IN718 is one of the most frequently used nickel-based superalloys and is applied, for example, in the aerospace industry as a turbine disk material due to its good high-temperature strength and corrosion and oxidation resistance. IN718 is characterized by very good weldability and is thus ideally suited for processing with PBF-LB/M . The elimination or minimization of Nb segregations poses a major challenge in the manufacturing process of this alloy. In addition to macro-segregations, the microstructure after the casting, forging or the PBF-LB process can show an unfavorable degree of precipitation. By heat treating IN718 fabricated components, a reduction of residual stresses, segregations as well as phase formation and distribution can be modified. The proportion of hardening phases is reduced and the proportion of brittle phases (𝛿- and Laves phase) is increased.
It is generally accepted in literature that these brittle phases (𝛿- and Laves phase) are the root cause for the IN718 notch embrittlement. Figure 1 shows results of notched IN718 PBF-LB/M creep samples from this study. As can be seen in Figure 1, IN718 notch embrittlement is not affected by the scan strategy (P1-P4). Even different heat treatments (HTA, HTB) have a limiting effect in prolonging the creep life. Only an adjustment in creep testing parameters (reduction in applied normal stress) allowed for an increased notched creep life.

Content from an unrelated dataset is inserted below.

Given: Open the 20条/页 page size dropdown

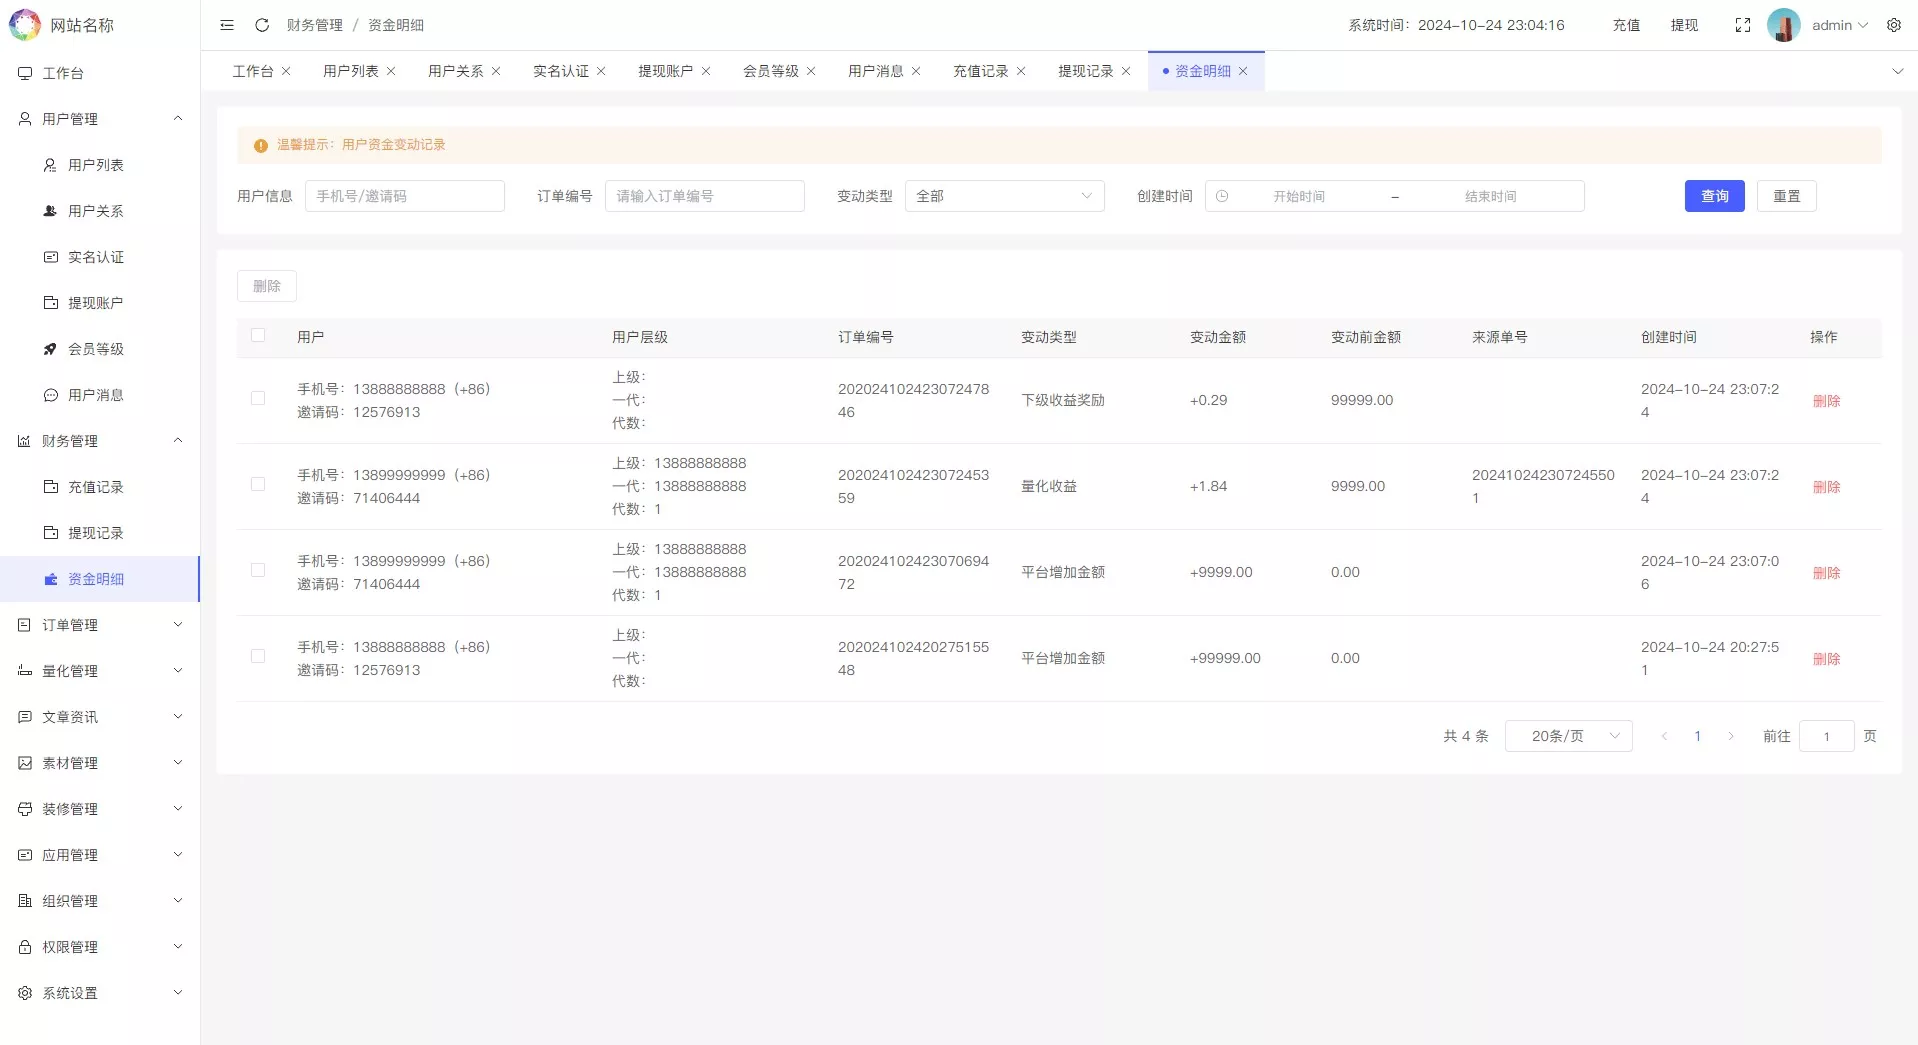Looking at the screenshot, I should tap(1567, 736).
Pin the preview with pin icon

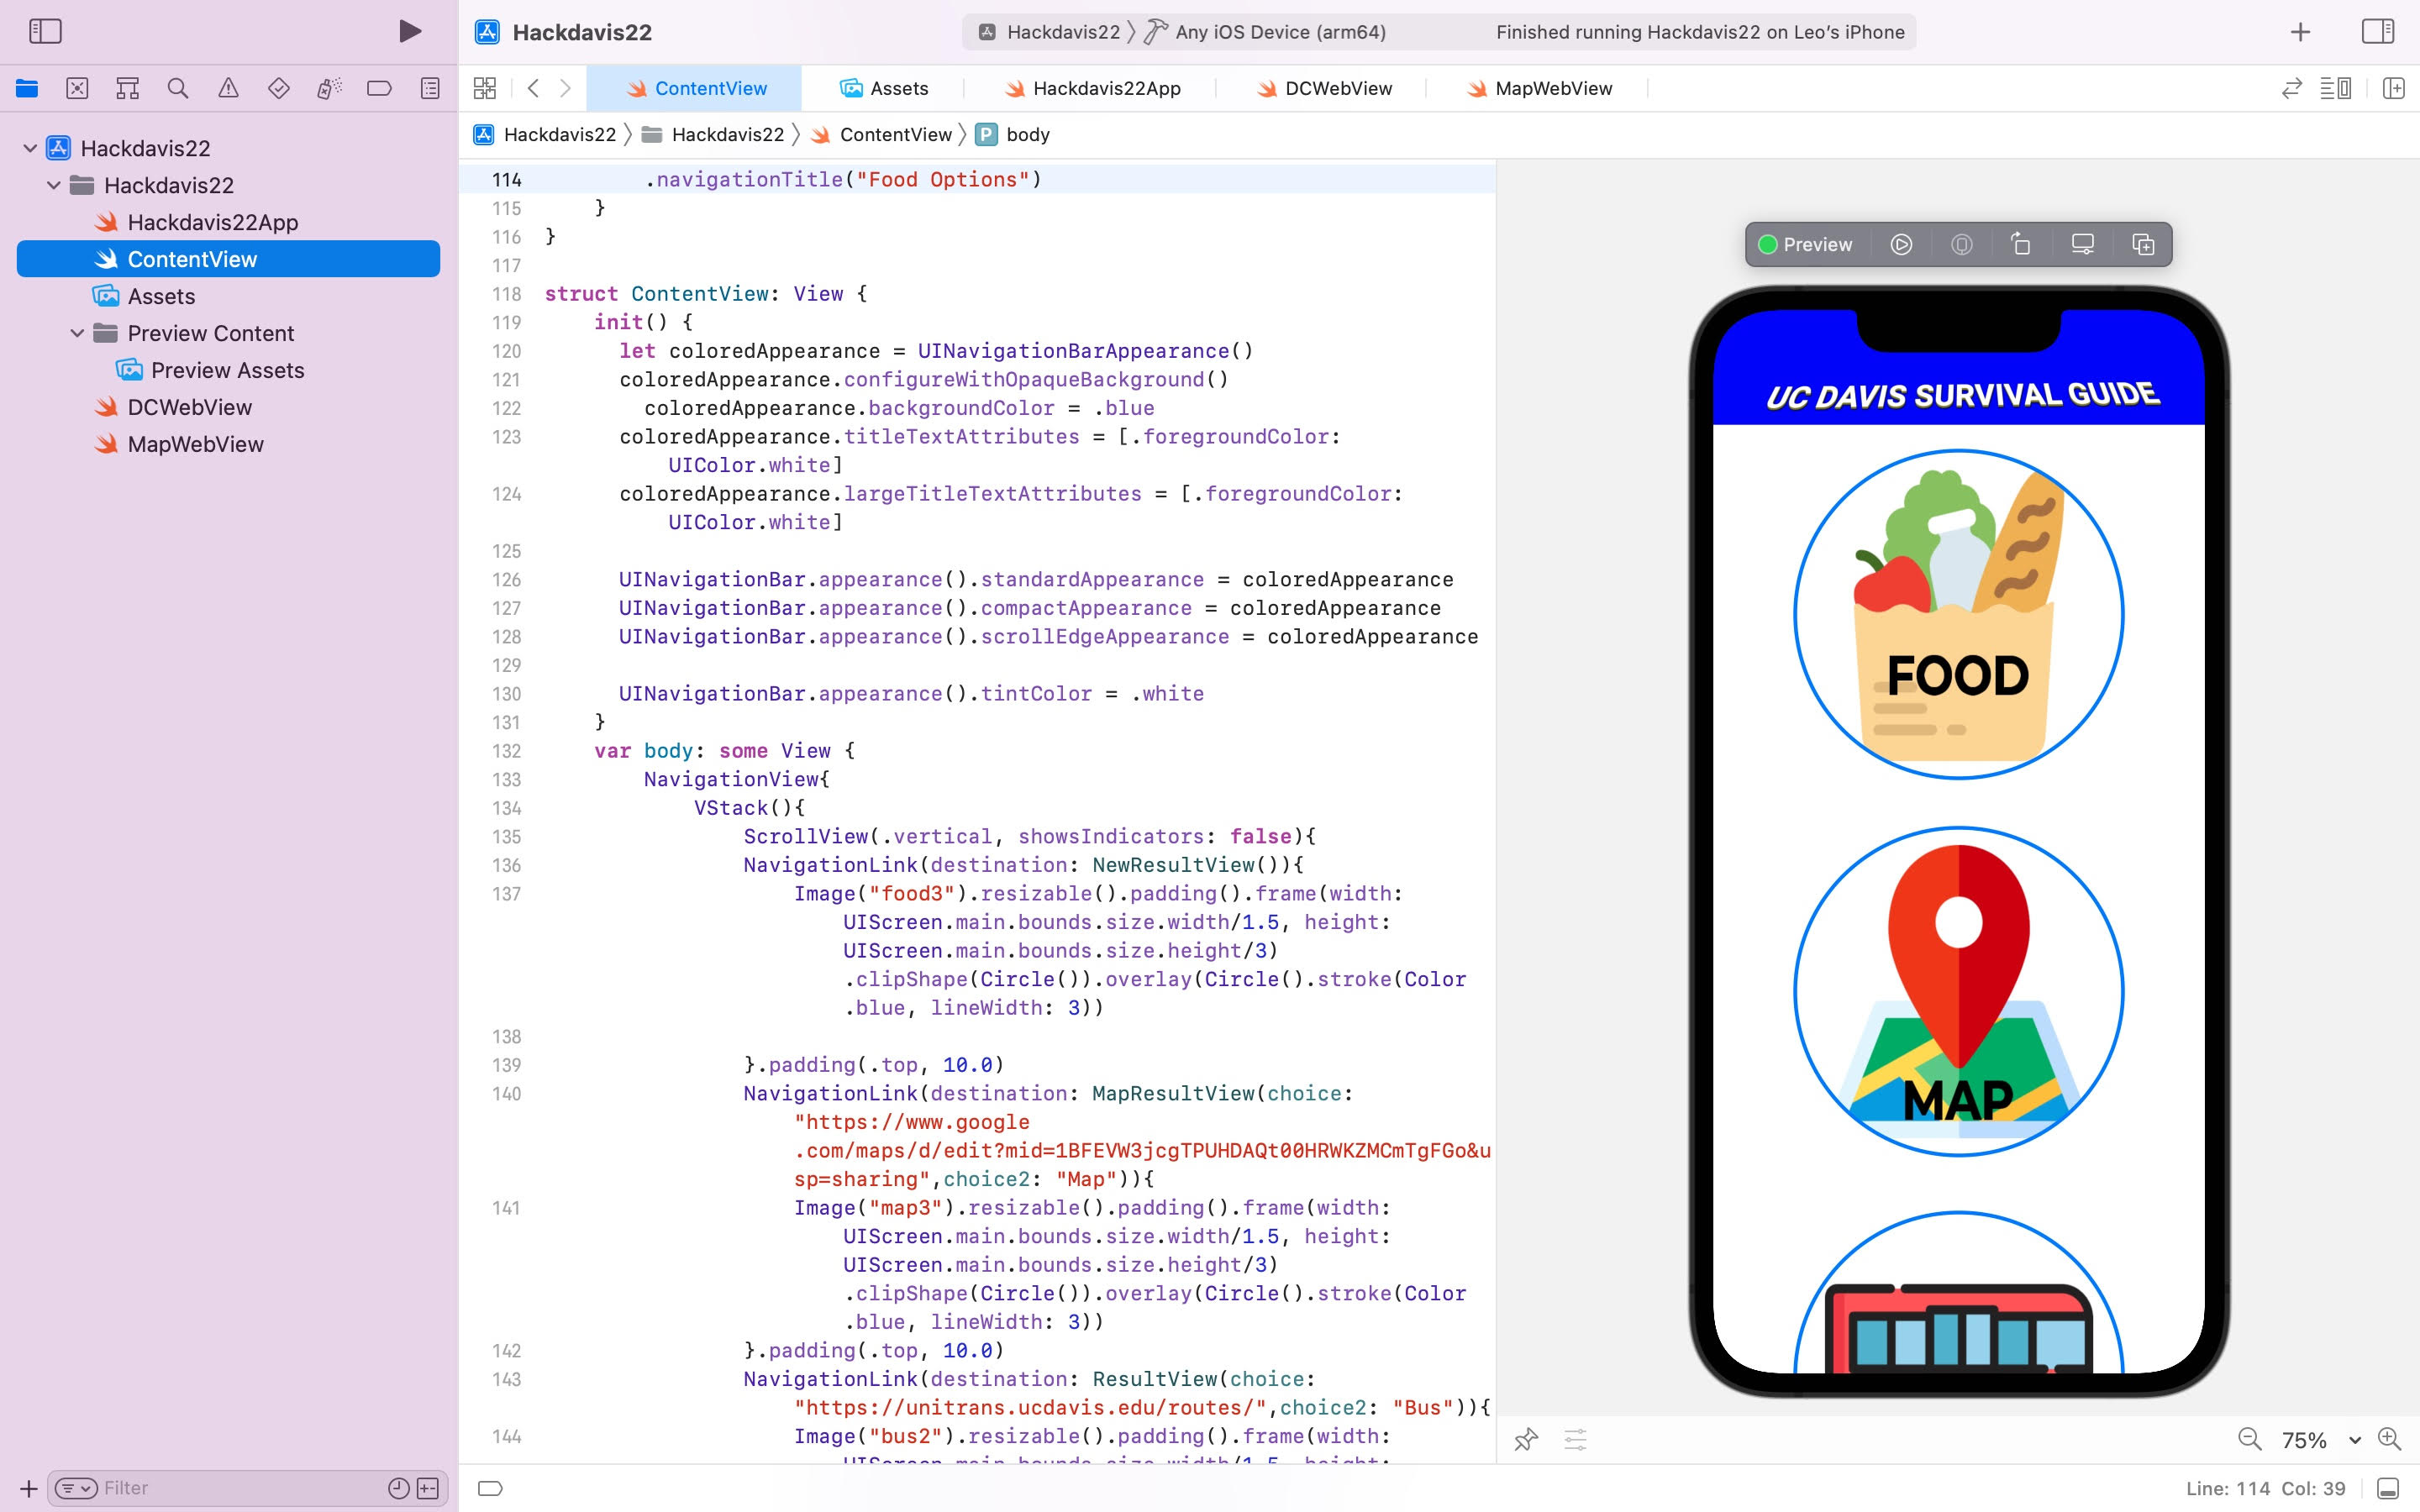pyautogui.click(x=1525, y=1440)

In this study, different build orientations (0°, 45° and 90°), print parameter settings, heat treatments and notch factors were considered and their effect on notched creep life was investigated in short term creep experiments. Since the manufacturing and thermal conditions between different build orientations differ, the microstructure is also expected to differ. Differences in oxygen content, grain size and phase distribution were found, which significantly affect notched creep life.